The effect is that only those with high income or lots of money in the bank can afford to get sick. A poor person with such insurance cannot afford to pay the 20%. He or she will of course be utterly unable to pay the full amount above the lifetime benefits cap. Interestingly, “the rich” can afford it – and even afford insurance with higher coverage (higher premium) and therefore (through tax breaks) benefit more. So this type of insurance, due to being subsidized through tax breaks, is effectively a redistribution from the poor to the rich.

But there’s more. The prices you see when you get the statement from your insurance company are the list prices, but not the prices the insurance company pays. If you have ever been to a hospital without insurance (or, which happened to me, they failed to enter the insurance information properly), you get a statement from the hospital with rather extensive standard “rebates” because you don’t have insurance. This is likely what your insurance company pays too, but they report the higher amount to you – so you are likely to reach the lifetime benefits cap much sooner than is actually the case.

This is an indirect incentive for insurance companies to have their insurance holders seek care as often as possible. This is especially the case for those in poor health – if they seek care early and use their insurance for all kinds of standard or routine tests, they will reach the lifetime cap sooner. And then they’re out of the picture and won’t incur more costs for the insurance company. This is a bonus if they (their employers) keep paying the premium while those who are generally healthy do not seek care on a regular basis. If this type of tendency can be increased, then insurance companies effectively redistribute from the sick to the healthy (who have the benefit of remaining coverage should they get sick).

Most of these problems aren’t inherent to the insurance business, however. They are almost exclusively the result of policy, and politicians wishing to “help” the poor by legally (or by threats) requiring insurance companies to have low deductibles, cover routine checkups, and so on. And, at the same time, creating a system where health care providers must carry massive insurance coverage in the case they might (will) get sued because their treatments didn’t work out. So prices are inflated, list prices are further inflated (since government systems will only pay standard amounts based on list prices), and – naturally – less care is produced.

A real insurance would likely look more like the one referred to above that is offered in Sweden: no (or rarely effectively) upper limit and higher deductible. Insurance companies – were there a real market for such products – would compete by offering individualized packages (high deductible-low premium or low deductible-high premium, or anything in-between) and streamlined, efficient bureaucracy.
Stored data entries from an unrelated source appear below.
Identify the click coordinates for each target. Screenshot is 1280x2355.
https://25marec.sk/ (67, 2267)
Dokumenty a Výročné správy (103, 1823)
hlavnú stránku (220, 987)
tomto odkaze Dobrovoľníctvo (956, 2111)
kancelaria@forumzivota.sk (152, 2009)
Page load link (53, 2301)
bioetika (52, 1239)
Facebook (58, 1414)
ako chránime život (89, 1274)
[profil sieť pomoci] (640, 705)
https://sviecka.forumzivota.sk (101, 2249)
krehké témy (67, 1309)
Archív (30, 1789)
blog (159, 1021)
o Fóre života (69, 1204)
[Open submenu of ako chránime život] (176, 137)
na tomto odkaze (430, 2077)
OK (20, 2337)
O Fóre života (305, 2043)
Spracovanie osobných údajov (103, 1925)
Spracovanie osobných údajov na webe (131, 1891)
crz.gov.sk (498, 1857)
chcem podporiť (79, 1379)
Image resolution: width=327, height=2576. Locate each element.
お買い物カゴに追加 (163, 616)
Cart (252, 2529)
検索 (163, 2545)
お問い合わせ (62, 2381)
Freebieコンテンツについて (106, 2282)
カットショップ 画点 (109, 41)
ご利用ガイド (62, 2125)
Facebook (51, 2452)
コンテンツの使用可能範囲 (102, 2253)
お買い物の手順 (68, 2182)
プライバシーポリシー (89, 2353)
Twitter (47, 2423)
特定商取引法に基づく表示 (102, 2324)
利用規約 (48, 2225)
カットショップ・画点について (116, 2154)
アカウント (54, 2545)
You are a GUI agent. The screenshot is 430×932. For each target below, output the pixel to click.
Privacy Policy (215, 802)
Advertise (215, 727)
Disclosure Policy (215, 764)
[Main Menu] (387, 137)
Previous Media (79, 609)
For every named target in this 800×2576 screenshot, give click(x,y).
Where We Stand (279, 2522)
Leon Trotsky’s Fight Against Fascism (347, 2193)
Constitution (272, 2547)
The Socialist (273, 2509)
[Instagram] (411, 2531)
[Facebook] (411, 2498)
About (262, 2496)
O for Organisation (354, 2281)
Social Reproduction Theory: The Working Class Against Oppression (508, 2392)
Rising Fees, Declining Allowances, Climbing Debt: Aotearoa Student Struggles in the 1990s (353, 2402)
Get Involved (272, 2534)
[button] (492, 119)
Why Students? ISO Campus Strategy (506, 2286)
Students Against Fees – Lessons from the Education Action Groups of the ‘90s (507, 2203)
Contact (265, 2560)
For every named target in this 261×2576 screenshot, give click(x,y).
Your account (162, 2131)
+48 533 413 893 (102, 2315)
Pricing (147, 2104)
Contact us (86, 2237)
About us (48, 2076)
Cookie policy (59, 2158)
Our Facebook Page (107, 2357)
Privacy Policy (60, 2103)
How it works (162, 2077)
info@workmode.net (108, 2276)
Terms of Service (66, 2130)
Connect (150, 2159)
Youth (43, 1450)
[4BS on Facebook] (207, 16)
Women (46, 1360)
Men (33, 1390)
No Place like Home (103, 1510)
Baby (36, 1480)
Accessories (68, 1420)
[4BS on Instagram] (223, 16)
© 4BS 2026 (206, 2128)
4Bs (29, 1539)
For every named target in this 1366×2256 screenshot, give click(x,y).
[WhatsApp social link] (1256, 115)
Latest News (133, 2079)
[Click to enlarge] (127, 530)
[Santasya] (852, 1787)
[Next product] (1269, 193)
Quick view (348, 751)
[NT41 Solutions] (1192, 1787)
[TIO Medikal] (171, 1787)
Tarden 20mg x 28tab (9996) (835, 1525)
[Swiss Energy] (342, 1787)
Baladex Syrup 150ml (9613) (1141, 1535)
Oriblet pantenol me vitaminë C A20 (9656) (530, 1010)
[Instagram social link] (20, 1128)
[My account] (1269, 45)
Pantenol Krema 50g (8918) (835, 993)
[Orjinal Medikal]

They might negotiate deals with providers, as the “network” providers many insurance companies offer today, but doing so is very costly unless the insurance company’s market is geographically restricted. The negotiations of today, which result in different coverage for in-network and out-of-network treatments, are the result of market intervention that creates artificial economies of scale and thereby force actors to become bigger. With only few big hospitals and few big insurance companies, they are more likely to negotiate special deals to avoid costs of real competition – and government is happy to support this, since corporatism is easier with only a few big corporations than a free market’s myriad decentralized businesses with innovative, and individualized offerings.

Insurance used to exist locally and without corporations. For instance, workers collaborated in instituting sickness funds to care for whoever was struck by illness and unable to work. So they put part of their salaries in a pool for the benefit of knowing they (and their families)supplied insurance coverage.

Try paying your insurance privately with your already taxed money instead of having your employer pay for it. It is simply not feasible, and this is because the system is messed up. And we get a messed up, ill-functioning market as a result.